▸ INSTRUCTIONS FOR THE TASK: Find "Click the Save report button" in the entries below; copy that line through the last, exactly, with no pictures.

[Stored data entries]
----------------

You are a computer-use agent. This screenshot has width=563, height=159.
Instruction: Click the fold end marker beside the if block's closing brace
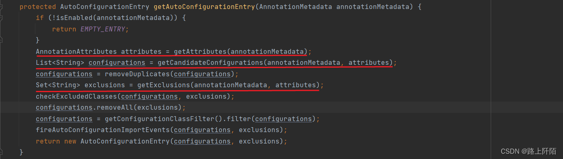2,40

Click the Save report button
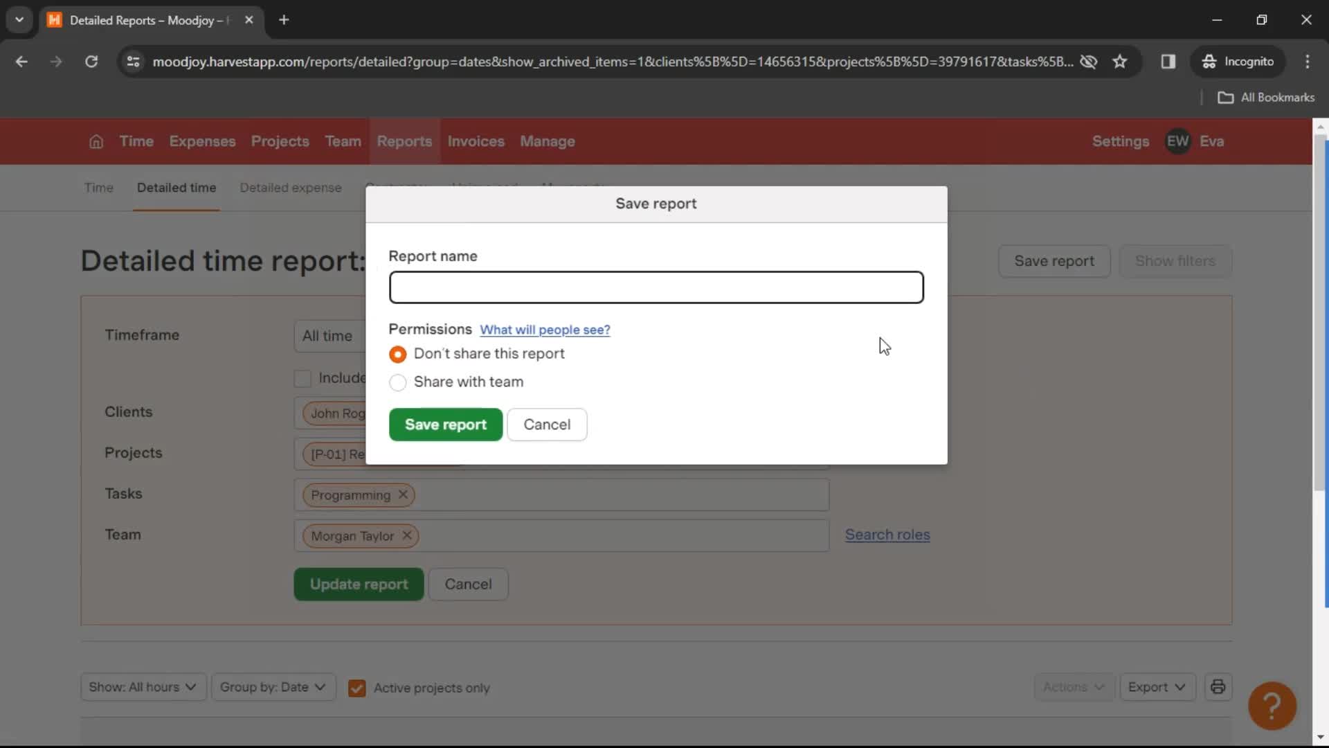pos(446,424)
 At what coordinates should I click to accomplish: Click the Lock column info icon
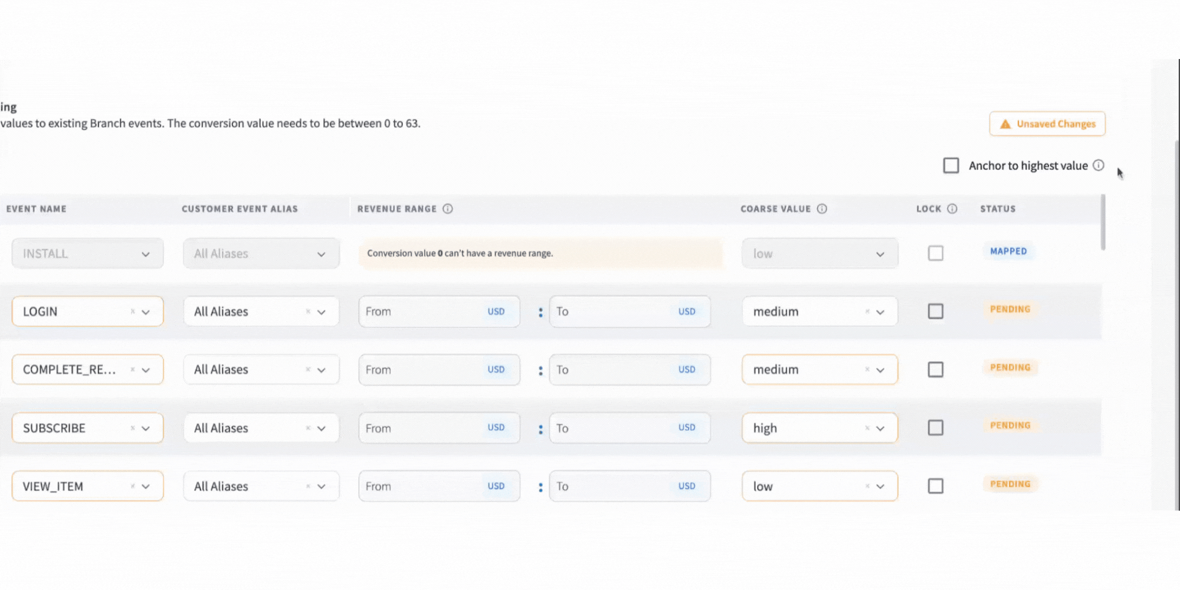click(x=952, y=209)
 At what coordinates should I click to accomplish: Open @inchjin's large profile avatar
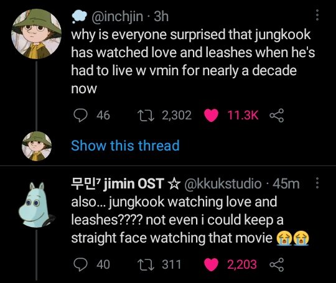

----------------

▸ SOLUTION TO THIS EXERCISE:
Click the Save report button
pos(446,424)
 At what coordinates should I click to accomplish: Click the Lock column info icon
click(x=952, y=209)
 At what coordinates should I click to accomplish: Open @inchjin's large profile avatar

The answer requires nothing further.